Apa itu Emfisema Panasinar?

Emfisema adalah bentuk penyakit paru obstruktif kronik (PPOK), yang melibatkan ruang udara yang membesar dan menghancurkan alveoli di paru-paru. Emfisema panasinar mengacu pada penghancuran seragam seluruh kantung udara atau alveolus. Ini dapat terjadi di antara perokok, tetapi sebagian besar diamati di antara pasien yang memiliki kelainan genetik yang disebut defisiensi alfa 1-antitripsin (AAT). Secara umum, emfisema panasinar dan jenis lain dari emfisema adalah penyakit ireversibel yang menyebabkan keterbatasan aliran udara permanen. Perawatan melibatkan terapi jangka panjang dengan bronkodilator dan/atau steroid.

Ahli patologi yang memeriksa sampel biopsi paru biasanya melakukan pembedaan emfisema panasinar dari jenis emfisema lainnya. Emfisema panasinar melibatkan seluruh alveolus dan ditemukan di dasar paru-paru. Emfisema sentriacinar atau sentrilobular melibatkan bronkiolus respiratorius terlebih dahulu, kemudian menyebar ke alveolus. Emfisema paraseptal melibatkan sakus alveolar, duktus, dan bronkiolus terminal, tetapi keterlibatannya berdekatan dengan septa paru atau pleura paru.

Merokok biasanya merupakan penyebab emfisema. Di antara pasien PPOK, hubungan kausal antara merokok dan emfisema terbukti, dengan 80 hingga 90% mengaku sebagai perokok jangka panjang. Sindrom defisiensi AAT, yang disebabkan oleh kekurangan produksi alfa 1-antitripsin, adalah kelainan genetik yang menyebabkan emfisema. Alpha 1-antitrypsin adalah enzim yang menghambat aksi elastase, enzim yang mendegradasi elastin. Hal ini menyebabkan kerusakan dinding alveolus bersih dan emfisema panasinar.

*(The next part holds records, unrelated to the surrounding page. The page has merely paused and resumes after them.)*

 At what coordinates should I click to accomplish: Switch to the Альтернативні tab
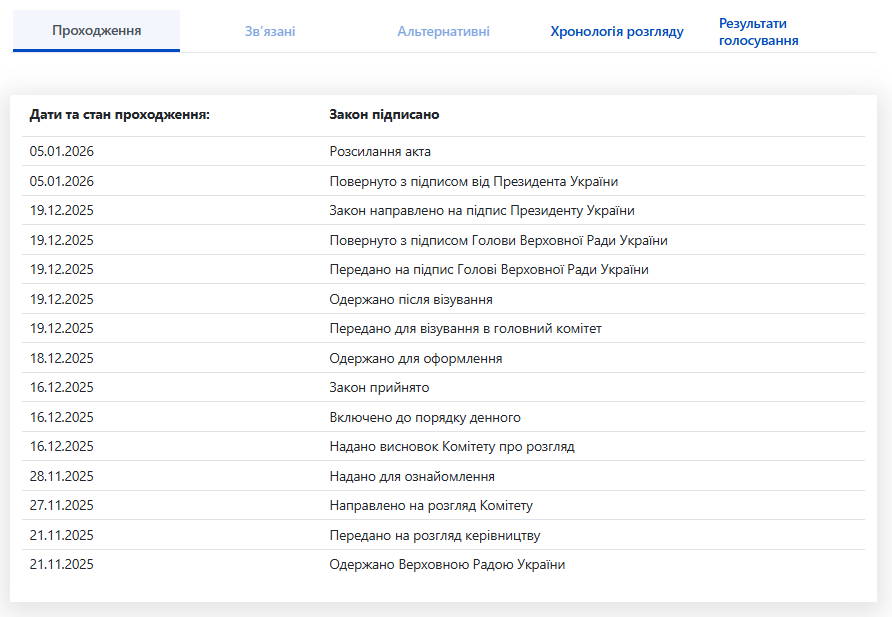click(x=443, y=31)
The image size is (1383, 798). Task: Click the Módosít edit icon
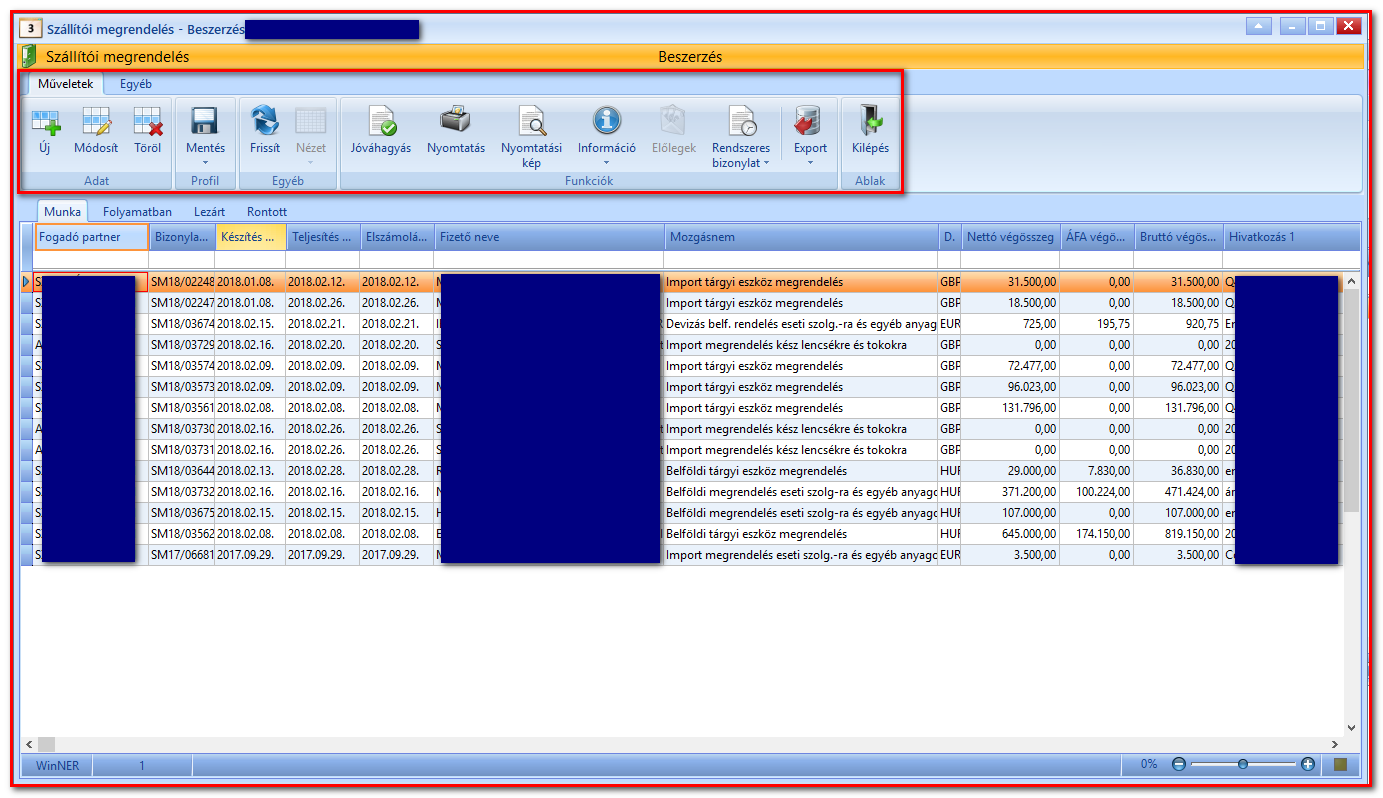(96, 122)
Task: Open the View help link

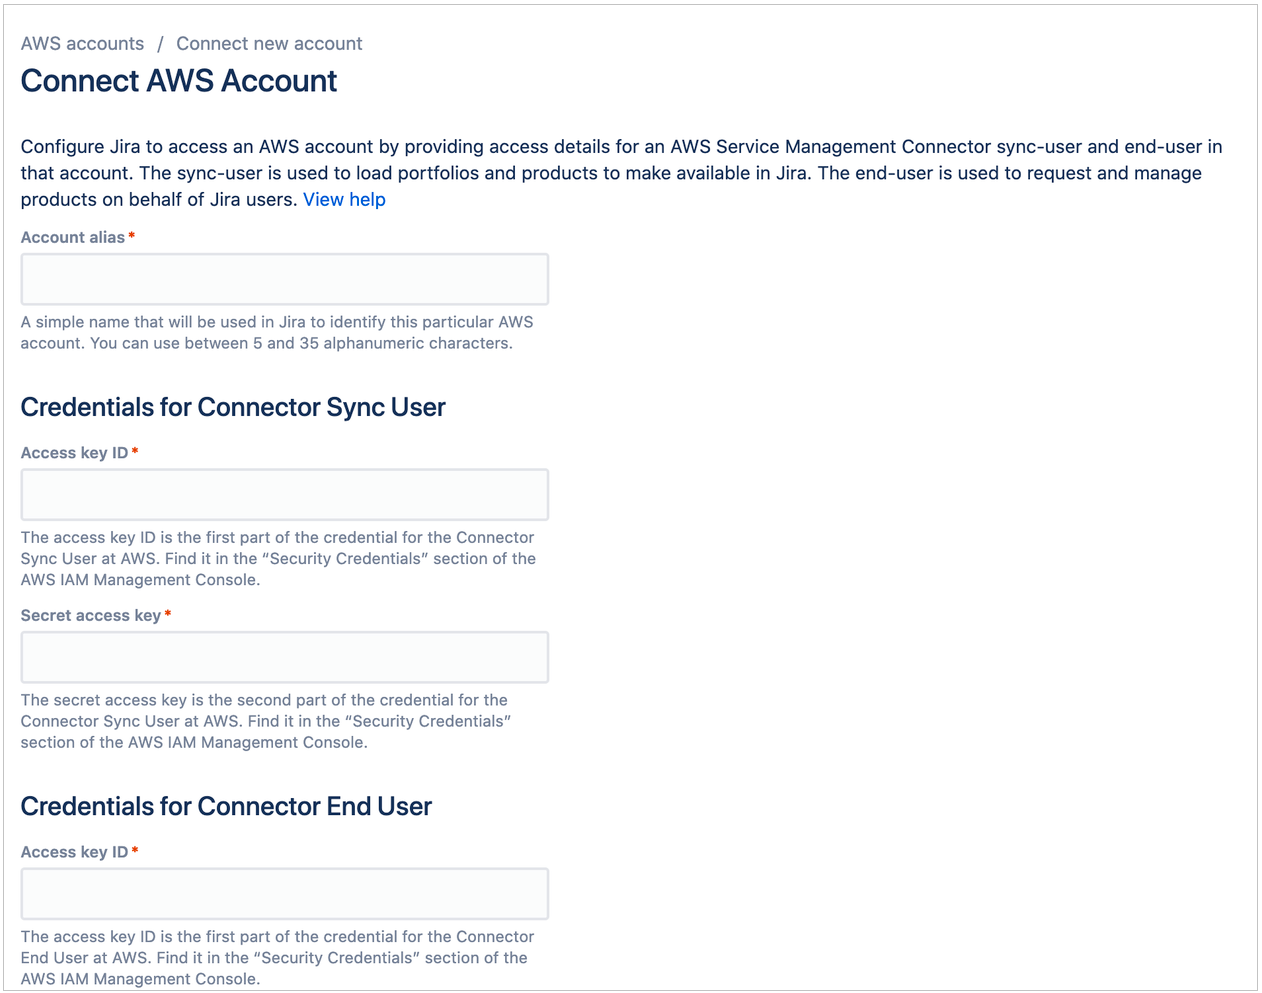Action: pyautogui.click(x=344, y=199)
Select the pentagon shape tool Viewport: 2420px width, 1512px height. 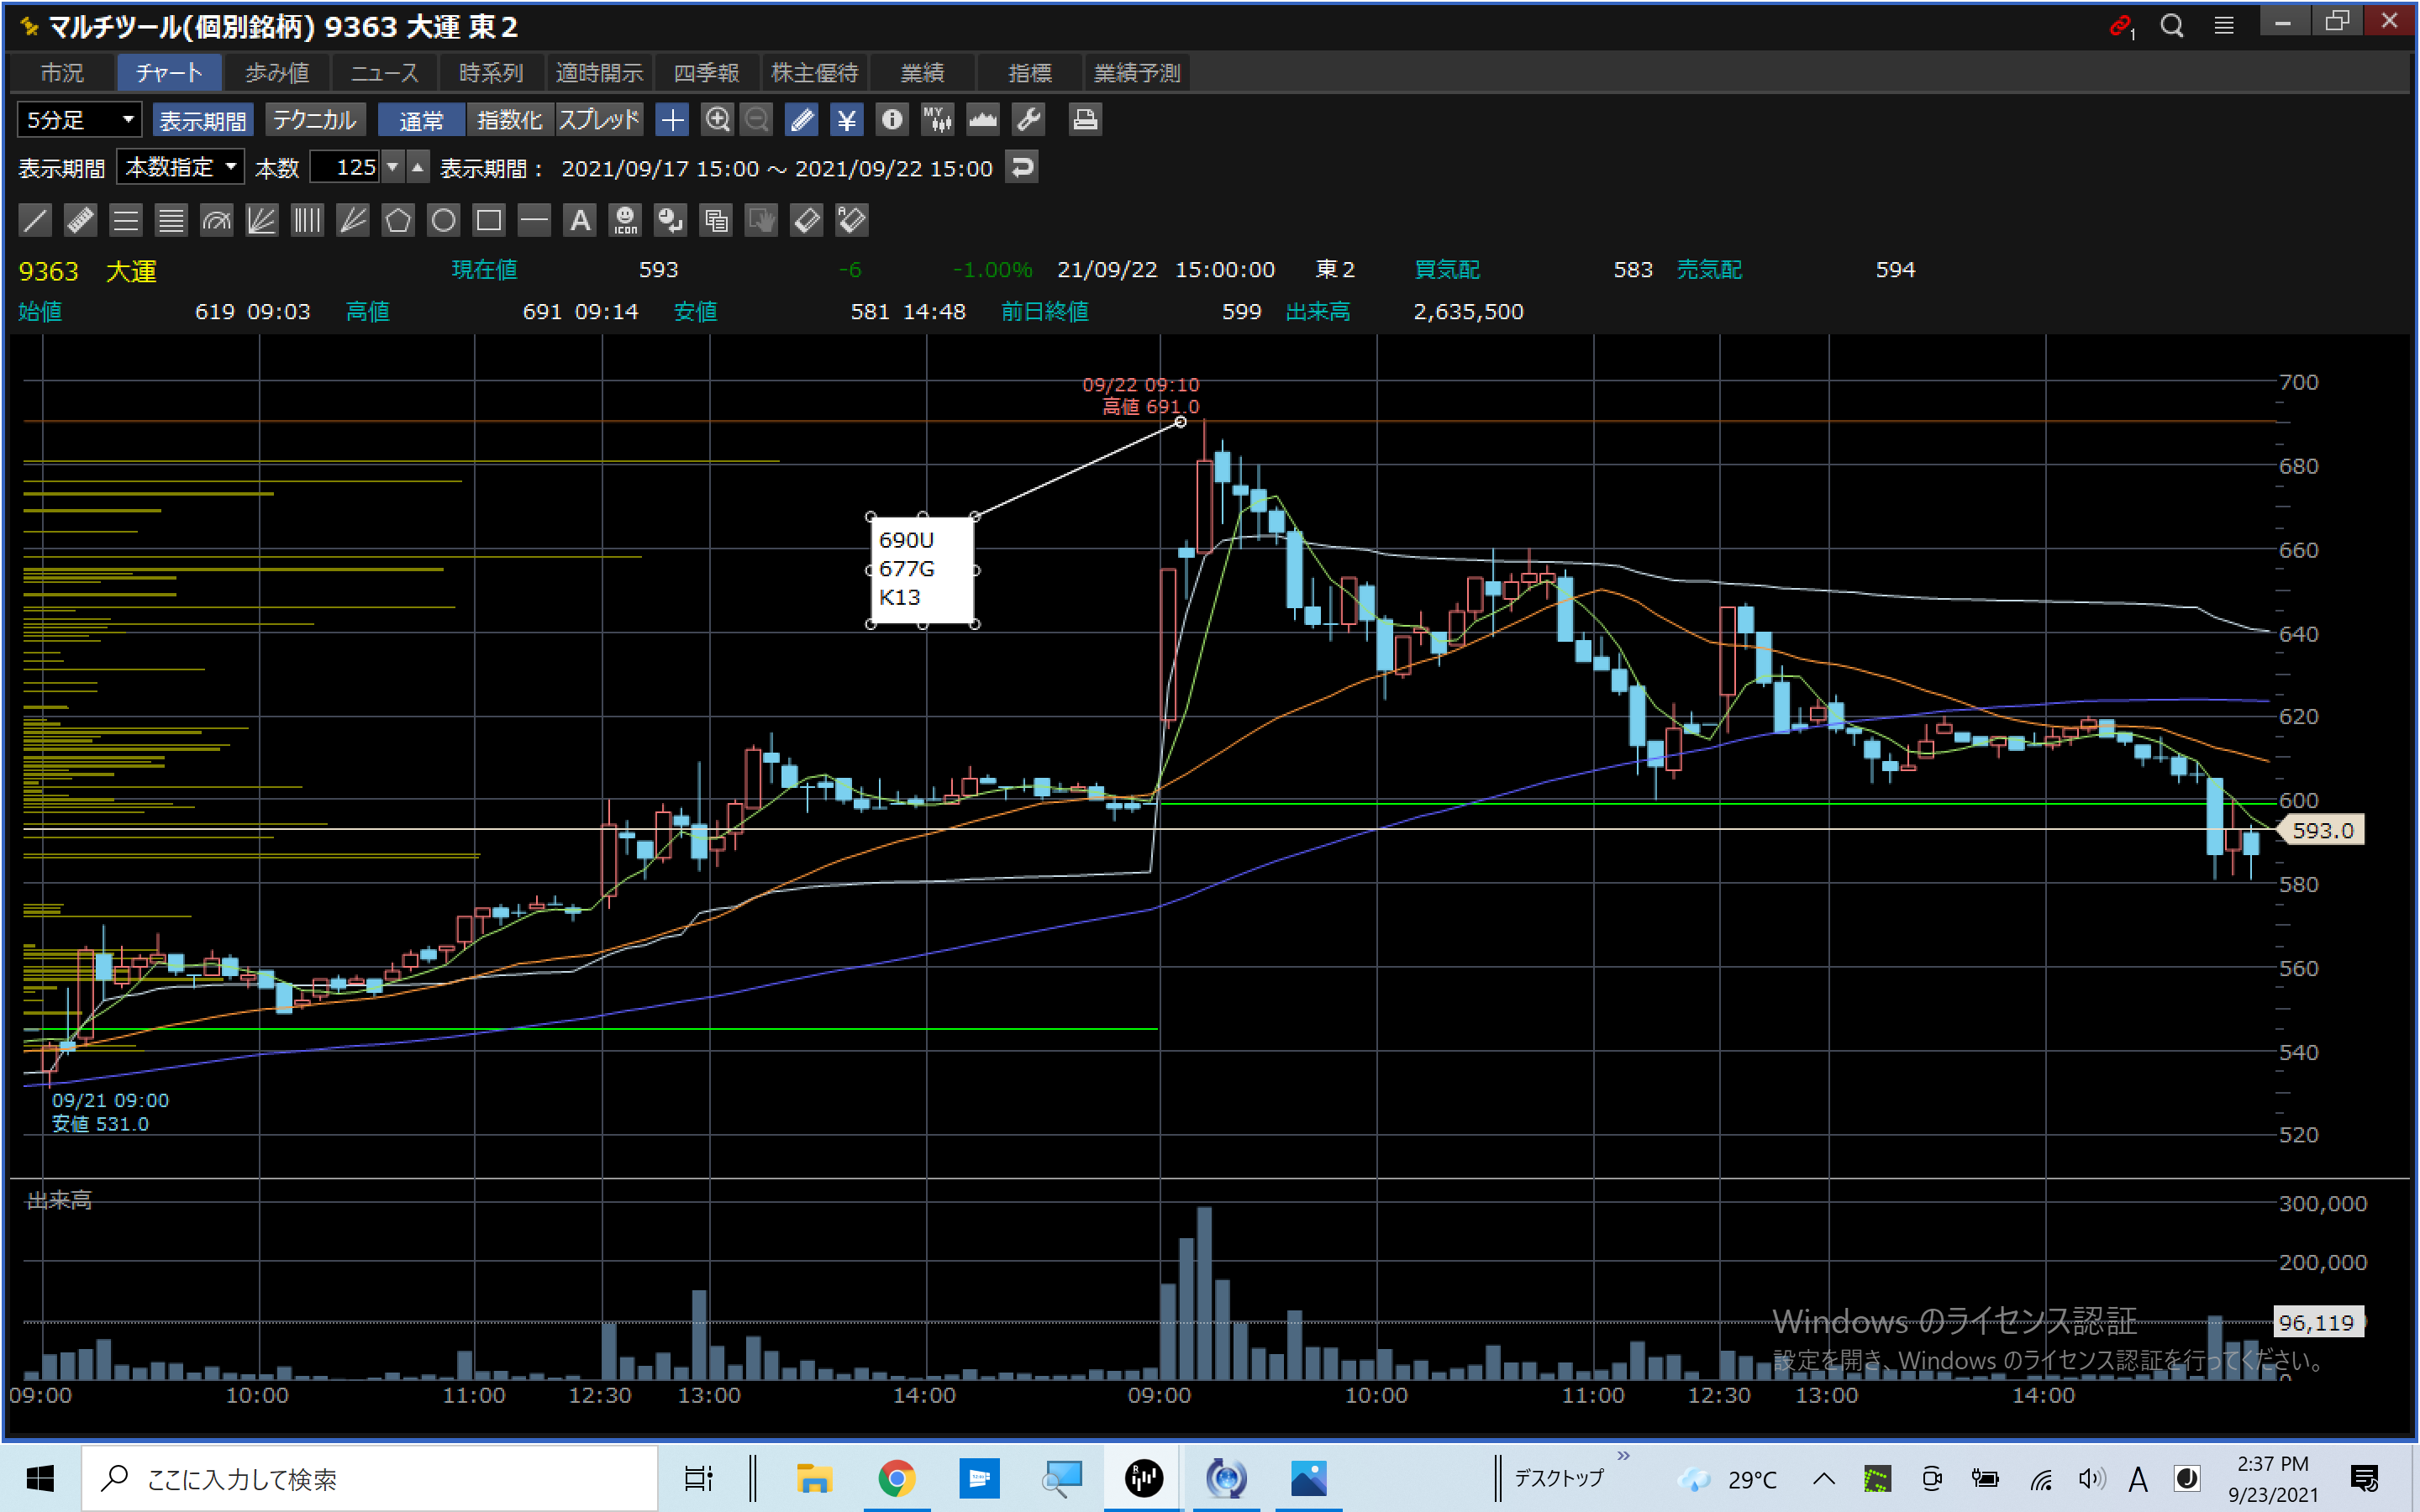pyautogui.click(x=398, y=220)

Penyebab emfisema yang kurang umum termasuk penuaan, penggunaan obat intravena, dan keadaan imunodefisiensi seperti human immunodeficiency virus (HIV)/acquired immunodeficiency syndrome (AIDS), dan penyakit autoimun. Secara khusus, suntikan intravena metadon dan methylphenidate telah terbukti menghasilkan emfisema panasinar. Penyakit jaringan ikat, seperti sindrom Marfan, juga meningkatkan risiko emfisema.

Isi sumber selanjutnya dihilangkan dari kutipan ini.